My Wheels Are Spinning: Are Yours?

For years I have followed the work of Seth Godin, a best-selling author, thought provocateur, and creator of some of the most effective learning platforms that I’ve engaged in during my years of online learning.

Recently he shared a blog post about something he and some friends are piloting called The basic concept is re-imagining the charity auction. As he shares in his blog post, 

“Most of the time, bidders in these auctions are looking for a bargain, which is out of sync with what the charity wants. The end result is often lackluster. In Goodbids, every bid is also a donation. That means that the winner takes home a great prize, and all the other bidders get the satisfaction of knowing they made a useful and non-refundable donation directly to a charity that’s doing good work.”

I have my own thoughts on whether this pilot project will succeed, but it got me to thinking about innovation in the nonprofit sector and the power of mixing up the status quo. 

Recently while I conducted an educational session for a nonprofit client, one of the board members asked, “Why can’t we look at ongoing assessments of our board and ED instead of just once a year?” This type of generative thinking and creative problem solving lights my fire, as it is what leads to new approaches that might actually help our organizations make the deeper impact we’re seeking. 

Another source of my recent inspiration has been the Ontario Nonprofit Network’s (ONN’s) work around reimagining governance. 

When I talk to most nonprofit boards or chief execs working with these boards, I hear, “Boards are broken.” And the reality is that most are. What do we need to change to course correct this trend? Through conversations and a new way of thinking that ONN is proposing, some nonprofits in the United States and Canada are experimenting with different ways to structure their governance. 

One example is the minimally viable board where organizations seek the bare minimum of board members required by law to satisfy fiduciary duties. This teeny board gets combined with a less formal but larger, more expansive, and inclusive “integrity board” that reflects the community and its values.
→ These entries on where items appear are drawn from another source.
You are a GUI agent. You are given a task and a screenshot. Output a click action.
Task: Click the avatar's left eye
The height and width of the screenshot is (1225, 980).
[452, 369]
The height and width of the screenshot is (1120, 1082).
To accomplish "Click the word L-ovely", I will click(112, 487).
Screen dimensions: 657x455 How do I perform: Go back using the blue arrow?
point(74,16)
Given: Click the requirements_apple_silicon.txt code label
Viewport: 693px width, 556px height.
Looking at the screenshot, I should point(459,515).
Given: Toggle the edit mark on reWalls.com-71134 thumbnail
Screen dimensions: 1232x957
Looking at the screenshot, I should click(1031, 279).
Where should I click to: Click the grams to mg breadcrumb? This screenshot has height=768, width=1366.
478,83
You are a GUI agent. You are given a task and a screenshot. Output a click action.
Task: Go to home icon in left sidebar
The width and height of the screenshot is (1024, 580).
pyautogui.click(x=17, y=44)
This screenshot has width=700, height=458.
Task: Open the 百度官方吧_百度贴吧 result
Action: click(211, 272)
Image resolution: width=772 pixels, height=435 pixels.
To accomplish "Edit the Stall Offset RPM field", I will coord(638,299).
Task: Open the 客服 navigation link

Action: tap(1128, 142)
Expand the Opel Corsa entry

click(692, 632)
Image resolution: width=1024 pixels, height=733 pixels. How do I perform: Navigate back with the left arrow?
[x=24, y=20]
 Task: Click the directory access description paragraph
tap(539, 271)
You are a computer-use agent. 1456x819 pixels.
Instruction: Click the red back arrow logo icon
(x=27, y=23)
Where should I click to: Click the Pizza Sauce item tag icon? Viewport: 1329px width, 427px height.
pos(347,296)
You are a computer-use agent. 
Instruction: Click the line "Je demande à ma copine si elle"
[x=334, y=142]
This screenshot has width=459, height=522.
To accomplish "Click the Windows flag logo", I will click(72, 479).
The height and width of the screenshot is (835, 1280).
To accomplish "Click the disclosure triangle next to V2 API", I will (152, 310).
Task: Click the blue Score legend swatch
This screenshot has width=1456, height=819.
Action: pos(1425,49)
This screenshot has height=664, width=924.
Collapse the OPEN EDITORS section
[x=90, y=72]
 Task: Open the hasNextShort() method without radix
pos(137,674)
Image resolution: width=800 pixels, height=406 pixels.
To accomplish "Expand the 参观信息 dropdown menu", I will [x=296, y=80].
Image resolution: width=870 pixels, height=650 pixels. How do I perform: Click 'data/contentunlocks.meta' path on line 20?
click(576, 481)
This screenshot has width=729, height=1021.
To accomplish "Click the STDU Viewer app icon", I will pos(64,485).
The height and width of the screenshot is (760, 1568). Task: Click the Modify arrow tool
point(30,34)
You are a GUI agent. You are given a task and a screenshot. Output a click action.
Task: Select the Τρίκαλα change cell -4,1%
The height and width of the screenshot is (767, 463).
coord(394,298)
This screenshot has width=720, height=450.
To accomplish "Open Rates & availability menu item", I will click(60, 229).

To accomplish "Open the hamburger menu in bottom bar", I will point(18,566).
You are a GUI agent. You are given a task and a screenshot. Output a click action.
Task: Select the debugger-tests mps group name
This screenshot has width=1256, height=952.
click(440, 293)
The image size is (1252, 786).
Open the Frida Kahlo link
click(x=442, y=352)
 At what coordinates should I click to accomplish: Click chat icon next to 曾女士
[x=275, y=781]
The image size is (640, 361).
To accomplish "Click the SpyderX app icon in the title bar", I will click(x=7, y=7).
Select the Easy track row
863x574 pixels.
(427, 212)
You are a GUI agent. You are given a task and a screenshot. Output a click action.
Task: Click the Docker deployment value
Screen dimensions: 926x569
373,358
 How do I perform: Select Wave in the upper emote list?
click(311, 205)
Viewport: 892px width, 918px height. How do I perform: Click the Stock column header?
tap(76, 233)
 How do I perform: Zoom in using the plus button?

In this model, governance is less hierarchical and more shared and distributed among many, including those who will be impacted most.

These are just a few examples of the ways individuals and their organizations are innovating, and it all makes me wonder…

…What the possibilities would look like if we could re-build broken systems, structures, and processes that no longer support our organizations and those we serve

…What novel ideas would be generated from more experimentation and a larger appetite for taking calculated risks

…What type of culture could be created that allows and rewards team members to fail fast, so they can apply their learning and succeed faster next time

What are you imagining or reimagining? What role does innovation play in your organization?